PHO: I hadn’t heard of them until, I want to say early 2021, maybe late 2020. I think that’s when it was starting to pick up for a lot of people. I had heard of Ethereum. I had mainly heard of Bitcoin, and that’s how I found NFTs. I was just so engulfed in the process of creating art, barely scratching the surface of what creation could be, that I didn’t even think about selling or really doing anything with my art until six months in. That’s when I started selling prints, and it was okay, it was fine. I got introduced to NFTs by a friend that knew a bit about crypto.He had talked to me before about Bitcoin and Ethereum, and he was actually telling me Ethereum’s going to pump up.
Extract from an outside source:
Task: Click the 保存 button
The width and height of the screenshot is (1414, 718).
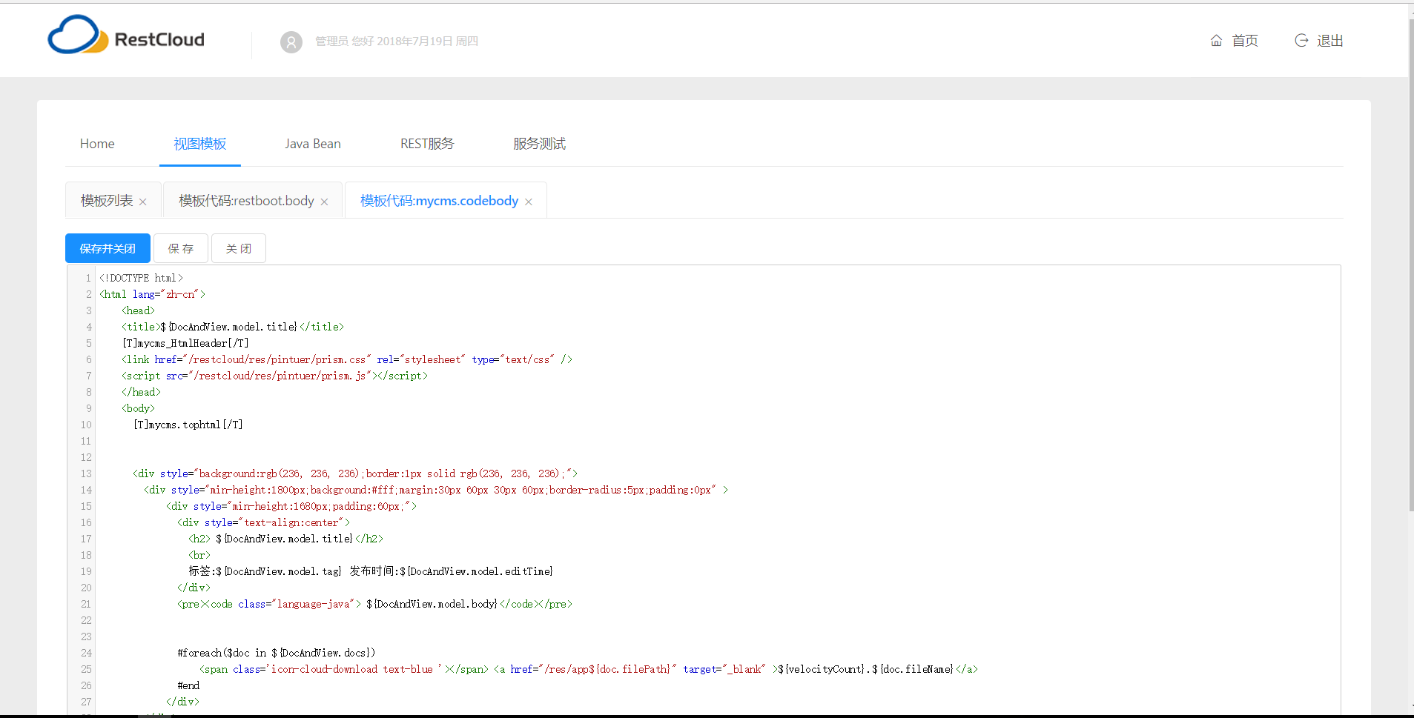Action: pyautogui.click(x=180, y=248)
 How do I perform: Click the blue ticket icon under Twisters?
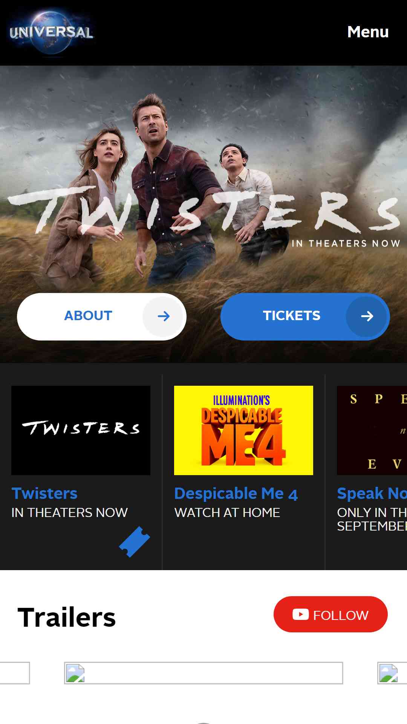pyautogui.click(x=135, y=542)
I minted my first piece in November of last year, 2021. It ended up selling in a few days to a collector named Unknown Collector.
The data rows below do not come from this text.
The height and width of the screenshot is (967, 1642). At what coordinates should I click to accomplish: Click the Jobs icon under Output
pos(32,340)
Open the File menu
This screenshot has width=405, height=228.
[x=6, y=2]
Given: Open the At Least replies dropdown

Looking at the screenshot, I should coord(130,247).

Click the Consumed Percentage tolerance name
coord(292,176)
Q: What do you feel is the underlying connection between art and technology? Does creating art for the crypto space change your work in any way?
PHO: Well, I work and create so much that I only mint really 10% of what I make. I really focus on my best pieces to be the ones to mint. That’s still how I do it, really. I only want to mint my best work. I’ve seen what you can do with smart contracts. I’ve also kind of fallen in love with the technology side of it now, because it gives you an extra layer to add that story or to add that message you’re trying to send. You can do so much with it that it’s really limitless. I think I just also fell in love with the technology, especially this last year. These last six months where I did my research and figured out Manifold, figured out what it means to have your own contract, why you should mint your work on your own contract, all these different things instead of just minting and posting art. That’s the thing most artists do– because they want to focus on their craft, and they don’t really see a point in learning the technology. But I think it’s important to understand. I think it’s important to know and use it because it can help with the story, and it can help with the development of your work as well.
There was a saying that my dad used to tell me, because he had struggled with addiction, so he used to tell me, "If another man beats you, then you know you gave it your all. But don't lose to yourself."
Q: What are your main sources of inspiration?
PHO: Music is a big inspiration. Every time I’m creating, I listen to a range from classical Chopin to, I don’t know, metal. I’m also inspired by science, like I said. I recently got a microscope, and I had an idea to reference some of the images I had taken from the microscope into a piece. I’m also inspired by films. I have recently been watching a lot of films, getting into older films and newer films. Anything with a great story that’s written well. I’m inspired by friends, and obviously people around me, like Tjo. There are a bunch of great artists that surround me that I speak to fairly often. Everything in life really inspires me. I think right now I’m going through a second phase, where I feel like I can really do anything– and it is just out there waiting. I’m feeling super inspired and I hope to continue this run.
Q: What do you want to be remembered for?
PHO: It’s funny, I don’t think I’ve ever thought of that. I think I just want to be remembered as someone that was honest in his work and gave it his all. There was a saying that my dad used to tell me, because he had struggled with addiction, so he used to tell me, “If another man beats you, then you know you gave it your all. But don’t lose to yourself.”